::: QUOTED PASSAGE

Lone Pine Township is a township in Itasca County, Minnesota, United States. The population was 415 at the 2020 census.

==Geography==
According to the United States Census Bureau, the township has a total area of 36.9 square miles (95.6 km^{2}), of which 32.8 square miles (85.0 km^{2}) is land and 4.1 square miles (10.6 km^{2}), or 11.08%, is water.

==Demographics==
As of the census of 2000, there were 526 people, 225 households, and 161 families residing in the township. The population density was 16.0 PD/sqmi. There were 340 housing units at an average density of 10.4 /sqmi. The racial makeup of the township was 98.48% White, 0.38% African American, 0.57% Native American, 0.19% Asian, and 0.38% from two or more races. Hispanic or Latino of any race were 0.19% of the population.

There were 225 households, out of which 21.8% had children under the age of 18 living with them, 65.8% were married couples living together, 3.6% had a female householder with no husband present, and 28.4% were non-families. 25.8% of all households were made up of individuals, and 11.1% had someone living alone who was 65 years of age or older. The average household size was 2.34 and the average family size was 2.78.

::::::
::: MATERIAL SHOWN

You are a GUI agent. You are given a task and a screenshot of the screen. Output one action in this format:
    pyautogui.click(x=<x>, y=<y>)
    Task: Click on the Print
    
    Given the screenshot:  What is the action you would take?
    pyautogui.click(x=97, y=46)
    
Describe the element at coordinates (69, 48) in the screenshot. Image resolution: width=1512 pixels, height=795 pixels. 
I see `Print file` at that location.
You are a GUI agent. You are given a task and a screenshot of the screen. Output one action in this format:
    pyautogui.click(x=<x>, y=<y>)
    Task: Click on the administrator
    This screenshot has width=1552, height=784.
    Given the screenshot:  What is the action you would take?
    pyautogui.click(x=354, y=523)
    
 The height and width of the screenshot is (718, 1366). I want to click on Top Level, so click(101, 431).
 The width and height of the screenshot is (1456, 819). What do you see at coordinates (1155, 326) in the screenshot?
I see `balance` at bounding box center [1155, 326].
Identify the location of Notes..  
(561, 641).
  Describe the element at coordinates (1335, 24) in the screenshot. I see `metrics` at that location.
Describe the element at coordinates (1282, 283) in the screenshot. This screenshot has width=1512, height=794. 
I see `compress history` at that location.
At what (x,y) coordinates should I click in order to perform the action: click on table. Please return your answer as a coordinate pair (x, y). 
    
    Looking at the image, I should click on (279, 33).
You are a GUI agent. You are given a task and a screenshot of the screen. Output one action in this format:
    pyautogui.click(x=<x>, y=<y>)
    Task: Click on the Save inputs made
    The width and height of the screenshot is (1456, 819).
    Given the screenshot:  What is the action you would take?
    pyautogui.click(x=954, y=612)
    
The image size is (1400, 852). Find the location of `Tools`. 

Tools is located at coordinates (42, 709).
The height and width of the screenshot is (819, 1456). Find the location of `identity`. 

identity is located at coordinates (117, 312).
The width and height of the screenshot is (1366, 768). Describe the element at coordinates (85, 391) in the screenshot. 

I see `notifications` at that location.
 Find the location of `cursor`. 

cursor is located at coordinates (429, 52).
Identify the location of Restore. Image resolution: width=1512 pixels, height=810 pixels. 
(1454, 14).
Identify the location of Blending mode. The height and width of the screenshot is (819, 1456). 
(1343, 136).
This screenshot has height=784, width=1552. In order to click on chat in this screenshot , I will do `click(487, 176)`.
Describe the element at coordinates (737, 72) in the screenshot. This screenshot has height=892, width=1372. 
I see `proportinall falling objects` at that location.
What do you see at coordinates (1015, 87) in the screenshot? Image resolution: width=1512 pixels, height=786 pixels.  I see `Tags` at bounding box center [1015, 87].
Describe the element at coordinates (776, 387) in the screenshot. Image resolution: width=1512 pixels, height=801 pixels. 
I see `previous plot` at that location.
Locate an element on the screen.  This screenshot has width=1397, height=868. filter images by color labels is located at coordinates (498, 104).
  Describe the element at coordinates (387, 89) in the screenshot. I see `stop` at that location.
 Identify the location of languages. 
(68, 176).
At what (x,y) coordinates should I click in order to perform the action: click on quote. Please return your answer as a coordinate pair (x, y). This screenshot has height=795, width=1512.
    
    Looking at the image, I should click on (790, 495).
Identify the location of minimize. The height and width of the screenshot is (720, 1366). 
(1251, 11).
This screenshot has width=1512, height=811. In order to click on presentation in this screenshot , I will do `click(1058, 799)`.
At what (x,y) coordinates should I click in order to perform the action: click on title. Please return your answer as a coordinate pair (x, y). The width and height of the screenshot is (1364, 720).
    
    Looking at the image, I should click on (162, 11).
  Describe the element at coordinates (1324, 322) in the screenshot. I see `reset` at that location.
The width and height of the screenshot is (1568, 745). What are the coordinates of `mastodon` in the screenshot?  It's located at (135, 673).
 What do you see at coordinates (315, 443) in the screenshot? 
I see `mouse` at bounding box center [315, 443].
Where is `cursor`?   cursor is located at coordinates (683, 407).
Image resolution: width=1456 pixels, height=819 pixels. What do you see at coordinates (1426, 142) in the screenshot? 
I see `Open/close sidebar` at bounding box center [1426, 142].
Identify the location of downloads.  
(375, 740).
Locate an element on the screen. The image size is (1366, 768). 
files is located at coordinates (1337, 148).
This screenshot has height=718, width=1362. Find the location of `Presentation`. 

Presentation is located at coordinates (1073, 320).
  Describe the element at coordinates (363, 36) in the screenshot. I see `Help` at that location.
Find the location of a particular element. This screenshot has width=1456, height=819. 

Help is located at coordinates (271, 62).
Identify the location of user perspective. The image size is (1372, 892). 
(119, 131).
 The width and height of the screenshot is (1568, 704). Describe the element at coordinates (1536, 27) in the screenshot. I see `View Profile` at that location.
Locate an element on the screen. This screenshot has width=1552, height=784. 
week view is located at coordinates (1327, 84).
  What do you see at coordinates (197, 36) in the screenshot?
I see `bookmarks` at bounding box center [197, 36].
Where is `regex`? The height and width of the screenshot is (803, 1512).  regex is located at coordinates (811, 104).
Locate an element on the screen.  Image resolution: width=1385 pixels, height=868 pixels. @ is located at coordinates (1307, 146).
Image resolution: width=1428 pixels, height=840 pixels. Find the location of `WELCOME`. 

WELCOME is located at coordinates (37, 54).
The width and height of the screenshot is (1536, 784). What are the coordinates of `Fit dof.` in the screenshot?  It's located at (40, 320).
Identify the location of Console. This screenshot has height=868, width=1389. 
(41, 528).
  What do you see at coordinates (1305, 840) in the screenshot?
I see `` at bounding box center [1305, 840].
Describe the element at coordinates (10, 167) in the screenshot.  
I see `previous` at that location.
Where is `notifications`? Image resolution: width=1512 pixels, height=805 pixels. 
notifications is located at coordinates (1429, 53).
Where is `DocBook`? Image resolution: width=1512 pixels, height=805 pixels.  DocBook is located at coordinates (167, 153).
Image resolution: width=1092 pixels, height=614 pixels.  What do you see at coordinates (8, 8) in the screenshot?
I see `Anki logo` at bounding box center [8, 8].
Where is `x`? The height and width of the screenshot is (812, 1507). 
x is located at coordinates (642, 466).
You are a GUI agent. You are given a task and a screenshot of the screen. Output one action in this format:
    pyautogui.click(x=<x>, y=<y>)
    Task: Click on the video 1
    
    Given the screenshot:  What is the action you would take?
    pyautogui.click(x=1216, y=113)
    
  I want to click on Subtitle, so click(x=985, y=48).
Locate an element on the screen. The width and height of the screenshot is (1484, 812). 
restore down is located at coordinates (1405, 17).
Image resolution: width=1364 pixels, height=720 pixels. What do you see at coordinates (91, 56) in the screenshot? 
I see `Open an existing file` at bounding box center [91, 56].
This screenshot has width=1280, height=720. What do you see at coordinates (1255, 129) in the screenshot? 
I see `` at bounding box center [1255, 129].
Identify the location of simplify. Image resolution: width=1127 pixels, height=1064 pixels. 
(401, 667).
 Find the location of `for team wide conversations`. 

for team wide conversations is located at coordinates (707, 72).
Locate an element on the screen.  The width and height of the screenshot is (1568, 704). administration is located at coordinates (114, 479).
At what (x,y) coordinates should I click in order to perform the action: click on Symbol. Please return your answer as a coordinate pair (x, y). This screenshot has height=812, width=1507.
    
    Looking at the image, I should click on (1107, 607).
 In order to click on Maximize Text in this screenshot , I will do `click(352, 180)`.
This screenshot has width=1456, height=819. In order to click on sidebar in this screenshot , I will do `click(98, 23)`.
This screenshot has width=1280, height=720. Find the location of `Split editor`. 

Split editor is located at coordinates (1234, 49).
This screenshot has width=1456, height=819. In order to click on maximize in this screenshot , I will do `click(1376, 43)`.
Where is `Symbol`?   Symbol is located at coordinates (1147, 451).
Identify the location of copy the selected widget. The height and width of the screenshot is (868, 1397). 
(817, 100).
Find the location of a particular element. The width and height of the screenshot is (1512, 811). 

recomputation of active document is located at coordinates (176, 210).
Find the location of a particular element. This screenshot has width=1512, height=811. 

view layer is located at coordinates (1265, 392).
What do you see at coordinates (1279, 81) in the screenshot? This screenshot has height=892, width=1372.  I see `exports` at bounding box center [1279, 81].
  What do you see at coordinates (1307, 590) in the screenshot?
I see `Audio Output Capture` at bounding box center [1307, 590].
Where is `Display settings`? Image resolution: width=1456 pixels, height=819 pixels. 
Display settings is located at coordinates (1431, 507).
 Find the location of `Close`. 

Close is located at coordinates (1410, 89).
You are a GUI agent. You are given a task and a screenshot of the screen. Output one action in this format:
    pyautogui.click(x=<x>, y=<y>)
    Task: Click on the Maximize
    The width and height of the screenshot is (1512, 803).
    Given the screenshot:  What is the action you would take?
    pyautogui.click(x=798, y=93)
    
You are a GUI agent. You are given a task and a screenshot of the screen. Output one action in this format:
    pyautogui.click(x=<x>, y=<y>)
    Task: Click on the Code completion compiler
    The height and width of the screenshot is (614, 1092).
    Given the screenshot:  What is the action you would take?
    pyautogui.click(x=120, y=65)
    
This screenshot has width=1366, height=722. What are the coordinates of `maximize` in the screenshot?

::::::

TASKS TO CARRY OUT
**1)** In the Lone Pine Township text, how many people lived in the township at the 2020 census?
**2)** Summarize the Lone Pine Township text in two sentences.

WRITTEN RESPONSES
**1)** 415 people.

**2)** Lone Pine Township is a township in Itasca County, Minnesota, with 415 residents at the 2020 census and a total area of 36.9 square miles, 4.1 square miles of which is water. The 2000 census counted 526 people in 225 households there, and 98.48% of the population was White.